Elizabeth Smart On Abstinence-Only Education: It Makes Rape Victims Feel 'Filthy'

Elizabeth Smart Blasts Abstinence-Only Education

Elizabeth Smart, the young woman who made headlines after being abducted for nine months at age 14, spoke out last week against the abstinence-only education she received as a child, suggesting that it deterred her from escaping her captors.

At a John Hopkins University forum on human trafficking, Smart, who was raped repeatedly by her abductors, said abstinence-only education makes rape victims feel “so dirty” and “so filthy,” according to MSNBC.

Smart, now 25, was abducted at knifepoint in 2002, before being taken to a remote location and forced into a polygamous marriage. She was discovered walking down a suburban street with her captors. However, followers of her story have wondered why she did not try to escape immediately upon being taken outside.
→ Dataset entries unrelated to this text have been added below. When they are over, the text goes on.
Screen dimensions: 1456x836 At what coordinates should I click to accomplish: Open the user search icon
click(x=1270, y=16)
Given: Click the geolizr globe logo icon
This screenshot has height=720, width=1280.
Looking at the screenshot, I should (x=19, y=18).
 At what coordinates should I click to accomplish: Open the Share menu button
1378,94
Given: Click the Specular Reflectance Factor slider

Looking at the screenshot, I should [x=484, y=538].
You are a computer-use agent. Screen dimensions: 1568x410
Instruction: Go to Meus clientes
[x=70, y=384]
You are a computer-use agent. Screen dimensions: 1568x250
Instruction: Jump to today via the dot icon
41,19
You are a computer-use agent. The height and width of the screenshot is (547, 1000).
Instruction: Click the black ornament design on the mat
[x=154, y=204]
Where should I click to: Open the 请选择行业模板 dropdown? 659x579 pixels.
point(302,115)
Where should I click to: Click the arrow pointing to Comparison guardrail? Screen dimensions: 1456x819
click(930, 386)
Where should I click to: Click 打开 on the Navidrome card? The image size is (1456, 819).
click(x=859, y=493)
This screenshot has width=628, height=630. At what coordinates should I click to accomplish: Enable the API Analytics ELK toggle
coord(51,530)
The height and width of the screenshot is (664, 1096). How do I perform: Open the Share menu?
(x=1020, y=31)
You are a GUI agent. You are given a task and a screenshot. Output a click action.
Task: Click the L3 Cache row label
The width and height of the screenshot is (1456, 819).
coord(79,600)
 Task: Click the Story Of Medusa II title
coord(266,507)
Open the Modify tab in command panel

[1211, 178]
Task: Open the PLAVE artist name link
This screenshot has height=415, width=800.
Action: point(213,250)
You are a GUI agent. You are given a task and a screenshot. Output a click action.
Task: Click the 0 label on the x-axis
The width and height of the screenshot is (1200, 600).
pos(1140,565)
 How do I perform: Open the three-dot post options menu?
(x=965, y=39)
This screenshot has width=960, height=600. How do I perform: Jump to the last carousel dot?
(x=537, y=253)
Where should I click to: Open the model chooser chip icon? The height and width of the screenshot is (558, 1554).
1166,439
Smart offered a response to that inquiry last week, saying that abstinence-only education partially informed her decision not to scream or run away.

“I think it goes beyond fear for so many children, especially in sex trafficking. … It's feeling like 'who would ever want me now? I’m worthless.' That is what it was for me the first time I was raped,” said Smart in a video of the talk, captured by Fox45.

Smart, who grew up in a strict Mormon household, recalled being taught in school that women who engage in pre-marital sex are like chewed pieces of gum that nobody wants to chew again, according to Slate.

“I understand so easily … why someone wouldn’t run because of that alone,” said Smart in the video. “Can you imagine turning around and going back into society where you’re no longer of value?”

At the end of the talk, Smart emphasized that children should be taught that they will always have value no matter what.

Smart is now head of the Elizabeth Smart Foundation, an organization that promotes awareness about abduction. In Smart’s native Utah, sex education is required, although conservative lawmakers have repeatedly tried to instate an abstinence-only curriculum, notes ThinkProgress.